**Supplied material**
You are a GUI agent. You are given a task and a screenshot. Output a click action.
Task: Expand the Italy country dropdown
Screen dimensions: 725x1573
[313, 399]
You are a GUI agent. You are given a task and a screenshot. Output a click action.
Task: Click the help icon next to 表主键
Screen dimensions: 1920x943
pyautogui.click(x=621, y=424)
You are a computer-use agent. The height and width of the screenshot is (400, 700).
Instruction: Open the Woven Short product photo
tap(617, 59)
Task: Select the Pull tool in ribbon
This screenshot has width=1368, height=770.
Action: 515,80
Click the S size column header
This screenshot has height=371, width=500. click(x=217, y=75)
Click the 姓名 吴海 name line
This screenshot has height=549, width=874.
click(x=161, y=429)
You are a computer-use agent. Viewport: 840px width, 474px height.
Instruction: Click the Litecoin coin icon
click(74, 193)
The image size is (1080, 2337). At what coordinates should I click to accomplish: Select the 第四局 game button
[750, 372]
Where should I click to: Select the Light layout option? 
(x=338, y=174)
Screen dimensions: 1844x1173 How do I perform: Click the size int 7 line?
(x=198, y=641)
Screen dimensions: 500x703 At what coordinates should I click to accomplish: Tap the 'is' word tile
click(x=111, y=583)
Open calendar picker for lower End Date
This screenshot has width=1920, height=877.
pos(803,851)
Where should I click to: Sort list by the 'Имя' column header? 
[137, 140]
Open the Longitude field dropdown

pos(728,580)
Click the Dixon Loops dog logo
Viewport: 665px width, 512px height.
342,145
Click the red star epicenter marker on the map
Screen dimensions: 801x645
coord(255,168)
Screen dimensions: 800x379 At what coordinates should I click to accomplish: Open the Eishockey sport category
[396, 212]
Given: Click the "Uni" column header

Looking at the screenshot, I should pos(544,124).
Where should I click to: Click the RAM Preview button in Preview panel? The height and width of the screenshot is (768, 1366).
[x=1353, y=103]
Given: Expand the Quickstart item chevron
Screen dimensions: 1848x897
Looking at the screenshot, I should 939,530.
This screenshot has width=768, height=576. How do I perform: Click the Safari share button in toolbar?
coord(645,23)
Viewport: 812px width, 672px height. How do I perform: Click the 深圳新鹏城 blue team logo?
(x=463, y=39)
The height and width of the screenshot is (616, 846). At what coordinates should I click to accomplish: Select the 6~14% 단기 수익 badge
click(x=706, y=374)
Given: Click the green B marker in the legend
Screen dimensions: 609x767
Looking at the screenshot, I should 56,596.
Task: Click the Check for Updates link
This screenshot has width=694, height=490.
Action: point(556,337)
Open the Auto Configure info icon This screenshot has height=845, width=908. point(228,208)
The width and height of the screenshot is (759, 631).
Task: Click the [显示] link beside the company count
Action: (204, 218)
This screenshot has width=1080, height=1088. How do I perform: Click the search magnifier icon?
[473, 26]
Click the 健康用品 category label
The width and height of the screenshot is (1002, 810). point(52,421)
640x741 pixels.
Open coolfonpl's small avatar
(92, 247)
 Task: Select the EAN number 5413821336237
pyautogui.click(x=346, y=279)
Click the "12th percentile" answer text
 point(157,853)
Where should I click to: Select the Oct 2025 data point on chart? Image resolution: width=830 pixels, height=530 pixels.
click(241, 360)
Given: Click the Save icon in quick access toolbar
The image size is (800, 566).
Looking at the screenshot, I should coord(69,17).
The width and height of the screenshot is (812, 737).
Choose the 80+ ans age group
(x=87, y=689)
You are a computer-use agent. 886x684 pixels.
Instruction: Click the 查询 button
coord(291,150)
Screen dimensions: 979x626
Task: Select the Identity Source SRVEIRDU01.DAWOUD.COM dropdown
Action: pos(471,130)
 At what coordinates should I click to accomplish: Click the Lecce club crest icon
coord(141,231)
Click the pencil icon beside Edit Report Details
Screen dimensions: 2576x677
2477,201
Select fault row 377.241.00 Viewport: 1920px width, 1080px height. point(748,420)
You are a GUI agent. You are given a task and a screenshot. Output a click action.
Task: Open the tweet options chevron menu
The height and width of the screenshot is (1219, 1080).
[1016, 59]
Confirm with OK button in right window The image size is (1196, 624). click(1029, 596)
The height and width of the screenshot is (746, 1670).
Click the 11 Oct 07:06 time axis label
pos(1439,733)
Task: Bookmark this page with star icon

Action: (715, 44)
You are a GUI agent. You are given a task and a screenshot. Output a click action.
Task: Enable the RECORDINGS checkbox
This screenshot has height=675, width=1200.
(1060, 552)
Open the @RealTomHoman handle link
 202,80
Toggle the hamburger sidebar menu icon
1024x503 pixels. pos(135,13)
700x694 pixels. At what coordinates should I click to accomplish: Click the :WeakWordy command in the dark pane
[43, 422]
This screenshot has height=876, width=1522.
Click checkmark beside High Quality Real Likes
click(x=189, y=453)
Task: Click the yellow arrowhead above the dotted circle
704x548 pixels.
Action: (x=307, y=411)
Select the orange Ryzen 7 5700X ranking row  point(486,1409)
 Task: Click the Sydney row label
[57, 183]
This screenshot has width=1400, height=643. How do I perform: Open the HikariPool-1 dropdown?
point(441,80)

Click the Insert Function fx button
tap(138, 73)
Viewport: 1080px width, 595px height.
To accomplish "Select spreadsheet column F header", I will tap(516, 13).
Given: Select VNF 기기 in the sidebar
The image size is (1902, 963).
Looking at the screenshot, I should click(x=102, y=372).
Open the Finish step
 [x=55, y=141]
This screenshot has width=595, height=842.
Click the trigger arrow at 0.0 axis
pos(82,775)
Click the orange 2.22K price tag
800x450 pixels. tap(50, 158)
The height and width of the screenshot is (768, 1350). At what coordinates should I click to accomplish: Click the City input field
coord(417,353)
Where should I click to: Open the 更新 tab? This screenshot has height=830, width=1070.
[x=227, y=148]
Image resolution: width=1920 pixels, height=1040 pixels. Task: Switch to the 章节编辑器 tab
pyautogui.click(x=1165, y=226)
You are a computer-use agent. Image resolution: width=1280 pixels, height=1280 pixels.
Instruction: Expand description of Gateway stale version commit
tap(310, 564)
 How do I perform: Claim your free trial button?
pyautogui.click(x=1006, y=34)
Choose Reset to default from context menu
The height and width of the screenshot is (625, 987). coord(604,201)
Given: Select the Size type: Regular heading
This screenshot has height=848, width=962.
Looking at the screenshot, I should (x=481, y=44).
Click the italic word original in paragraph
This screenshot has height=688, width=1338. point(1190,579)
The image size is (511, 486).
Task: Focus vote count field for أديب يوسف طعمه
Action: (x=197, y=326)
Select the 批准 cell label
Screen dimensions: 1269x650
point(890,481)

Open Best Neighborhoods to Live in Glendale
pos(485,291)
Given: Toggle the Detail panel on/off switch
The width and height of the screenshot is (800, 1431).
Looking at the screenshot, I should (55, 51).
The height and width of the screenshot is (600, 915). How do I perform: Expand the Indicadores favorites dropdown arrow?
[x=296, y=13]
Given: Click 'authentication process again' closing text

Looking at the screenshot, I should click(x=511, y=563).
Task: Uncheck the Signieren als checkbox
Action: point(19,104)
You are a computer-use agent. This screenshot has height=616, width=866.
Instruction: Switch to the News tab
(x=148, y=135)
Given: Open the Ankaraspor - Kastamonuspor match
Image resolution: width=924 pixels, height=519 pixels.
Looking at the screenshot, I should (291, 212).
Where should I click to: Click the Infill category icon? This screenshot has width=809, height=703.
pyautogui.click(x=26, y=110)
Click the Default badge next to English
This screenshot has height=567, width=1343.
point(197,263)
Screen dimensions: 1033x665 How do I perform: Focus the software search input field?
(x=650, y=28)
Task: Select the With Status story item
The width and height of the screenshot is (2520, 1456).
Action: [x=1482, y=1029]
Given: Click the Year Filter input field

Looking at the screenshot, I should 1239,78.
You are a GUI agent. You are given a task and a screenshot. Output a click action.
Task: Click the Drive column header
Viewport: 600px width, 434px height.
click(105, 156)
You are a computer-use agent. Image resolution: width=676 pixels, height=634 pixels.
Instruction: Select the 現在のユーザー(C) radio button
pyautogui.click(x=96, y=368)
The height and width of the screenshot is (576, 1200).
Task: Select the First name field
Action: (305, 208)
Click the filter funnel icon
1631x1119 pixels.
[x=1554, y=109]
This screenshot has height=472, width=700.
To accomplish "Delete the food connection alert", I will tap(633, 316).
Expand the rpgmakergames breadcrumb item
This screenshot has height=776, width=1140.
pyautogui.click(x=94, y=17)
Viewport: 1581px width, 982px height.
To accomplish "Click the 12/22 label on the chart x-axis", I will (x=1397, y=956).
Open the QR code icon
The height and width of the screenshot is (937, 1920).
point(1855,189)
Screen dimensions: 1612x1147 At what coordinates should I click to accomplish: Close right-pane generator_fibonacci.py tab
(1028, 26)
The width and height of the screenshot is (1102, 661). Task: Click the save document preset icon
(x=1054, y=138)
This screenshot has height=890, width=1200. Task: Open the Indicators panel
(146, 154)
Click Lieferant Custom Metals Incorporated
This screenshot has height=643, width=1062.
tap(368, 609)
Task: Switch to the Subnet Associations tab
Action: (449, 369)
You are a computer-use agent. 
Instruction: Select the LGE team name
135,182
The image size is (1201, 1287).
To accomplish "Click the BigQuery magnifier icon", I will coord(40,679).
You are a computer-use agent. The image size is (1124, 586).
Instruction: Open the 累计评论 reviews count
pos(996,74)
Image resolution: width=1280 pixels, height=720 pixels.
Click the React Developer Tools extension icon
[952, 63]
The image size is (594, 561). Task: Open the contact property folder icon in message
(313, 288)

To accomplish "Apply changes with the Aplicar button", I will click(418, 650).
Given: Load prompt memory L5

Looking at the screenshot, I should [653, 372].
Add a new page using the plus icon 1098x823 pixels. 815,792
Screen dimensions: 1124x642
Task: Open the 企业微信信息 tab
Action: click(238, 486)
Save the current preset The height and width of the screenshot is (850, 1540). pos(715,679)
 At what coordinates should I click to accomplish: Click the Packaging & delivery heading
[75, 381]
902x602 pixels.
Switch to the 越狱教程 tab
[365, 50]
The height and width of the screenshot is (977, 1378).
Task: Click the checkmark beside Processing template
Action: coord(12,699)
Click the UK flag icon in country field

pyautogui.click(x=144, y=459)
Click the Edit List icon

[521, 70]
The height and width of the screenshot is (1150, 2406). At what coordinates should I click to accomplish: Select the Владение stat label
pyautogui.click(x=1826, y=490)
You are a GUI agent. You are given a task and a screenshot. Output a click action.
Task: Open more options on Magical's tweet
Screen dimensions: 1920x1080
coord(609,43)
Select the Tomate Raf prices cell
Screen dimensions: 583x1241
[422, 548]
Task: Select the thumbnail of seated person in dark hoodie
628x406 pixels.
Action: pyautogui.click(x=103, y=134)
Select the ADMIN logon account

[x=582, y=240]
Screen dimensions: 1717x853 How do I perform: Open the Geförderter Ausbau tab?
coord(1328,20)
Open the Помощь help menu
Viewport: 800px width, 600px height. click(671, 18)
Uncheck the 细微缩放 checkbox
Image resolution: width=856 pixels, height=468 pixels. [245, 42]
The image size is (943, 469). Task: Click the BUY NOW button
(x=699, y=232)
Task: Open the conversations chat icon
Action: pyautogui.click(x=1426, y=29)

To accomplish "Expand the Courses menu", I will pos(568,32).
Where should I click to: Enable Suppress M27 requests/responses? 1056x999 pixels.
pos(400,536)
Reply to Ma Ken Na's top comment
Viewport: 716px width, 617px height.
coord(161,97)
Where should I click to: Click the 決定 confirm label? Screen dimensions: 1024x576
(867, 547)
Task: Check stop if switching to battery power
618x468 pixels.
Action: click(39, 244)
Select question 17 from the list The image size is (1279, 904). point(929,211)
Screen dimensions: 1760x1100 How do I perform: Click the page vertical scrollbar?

**Exercise brief**
Whenever a line in the records contains the word "options", copy that line.

**Answer space**
Task: Open the tweet options chevron menu
Task: Open more options on Magical's tweet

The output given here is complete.